**Written task:** Convert the items below into a two-column CSV with the headers instruction and location, one row per item, putting each field in quotes and replacing any line breaks inside a field with spaces. Leave out the pictures.

**Supplied records:**
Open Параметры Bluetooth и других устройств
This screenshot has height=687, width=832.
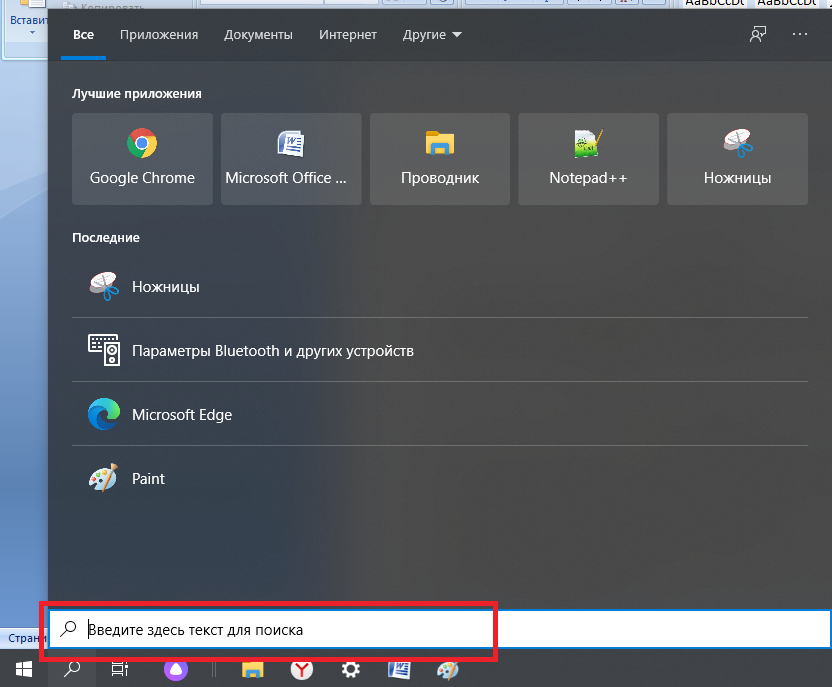coord(440,350)
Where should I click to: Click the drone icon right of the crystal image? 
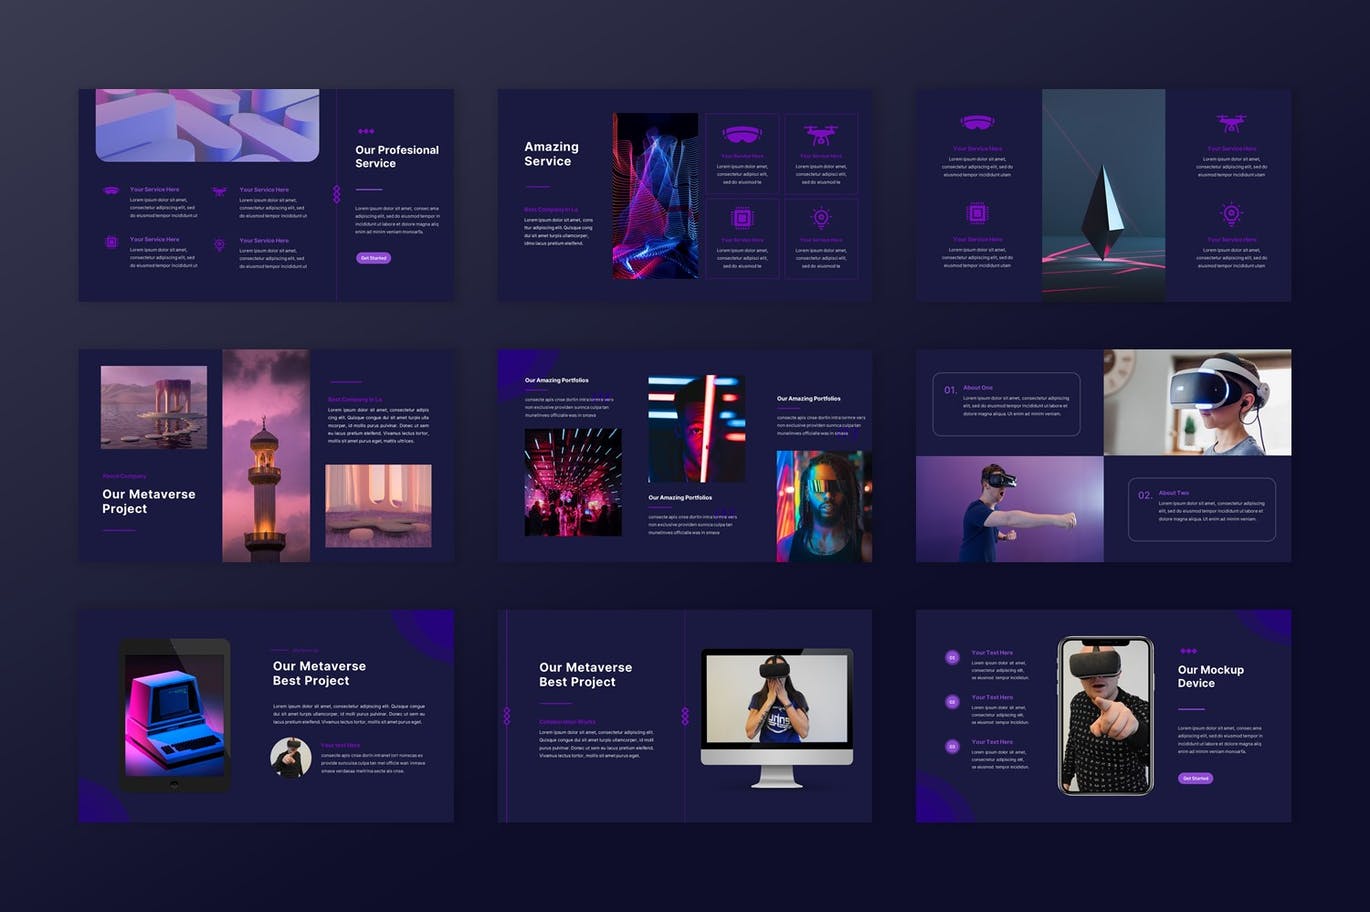click(x=1231, y=124)
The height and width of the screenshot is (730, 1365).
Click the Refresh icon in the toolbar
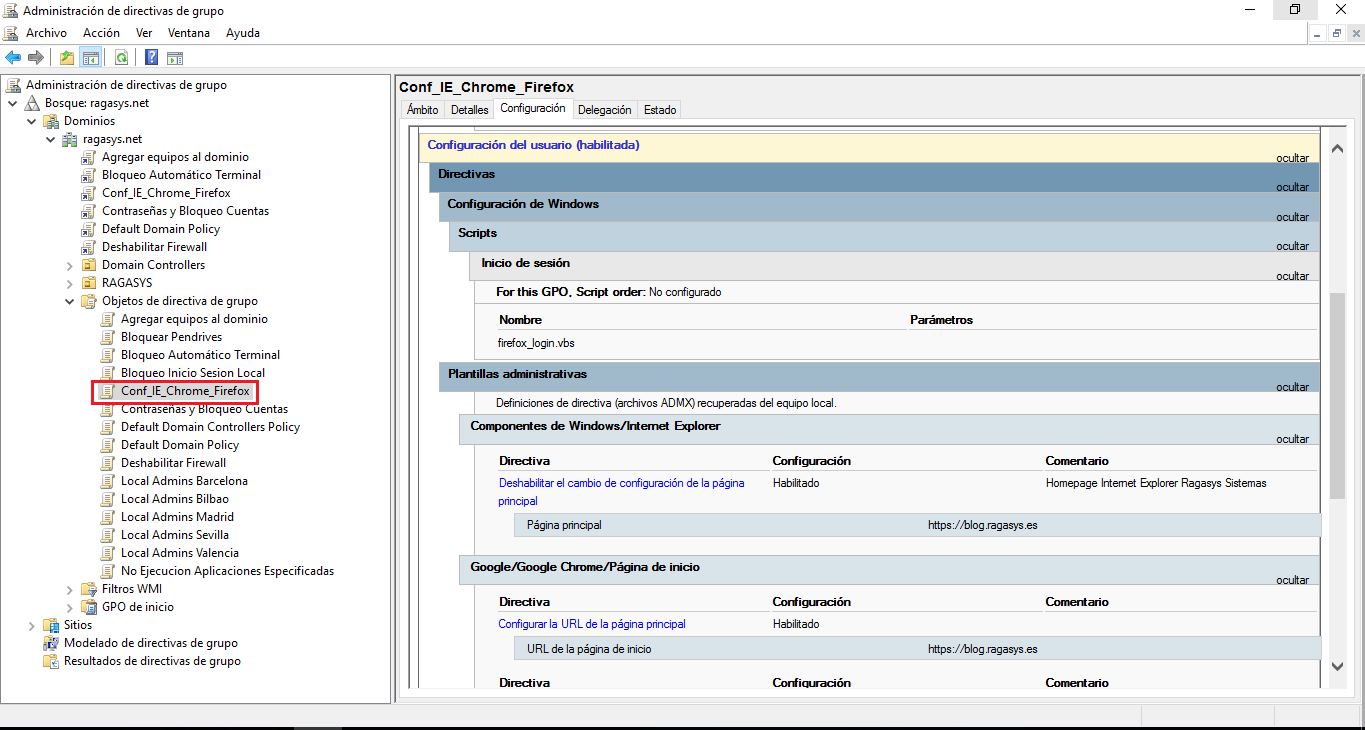[121, 57]
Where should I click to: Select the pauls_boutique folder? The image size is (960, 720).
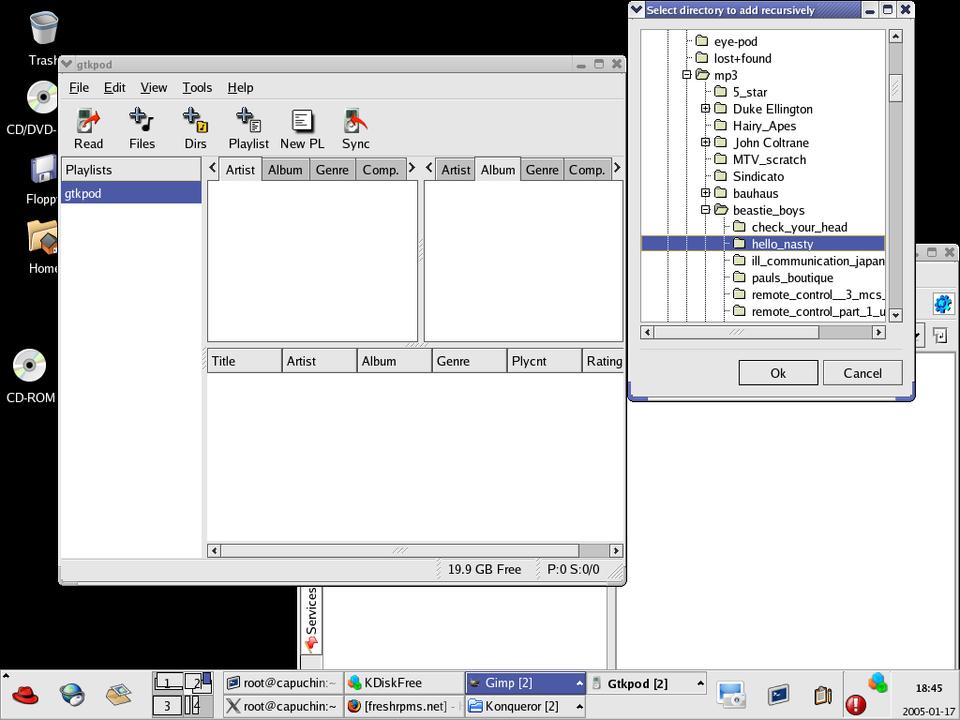(x=792, y=278)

**The answer:**
instruction,location
"Open Параметры Bluetooth и других устройств This screenshot has height=687, width=832.","coord(440,350)"
"Where should I click to: Click the drone icon right of the crystal image?","click(x=1231, y=124)"
"The height and width of the screenshot is (730, 1365). Click the Refresh icon in the toolbar","[121, 57]"
"Where should I click to: Select the pauls_boutique folder? The image size is (960, 720).","(x=792, y=278)"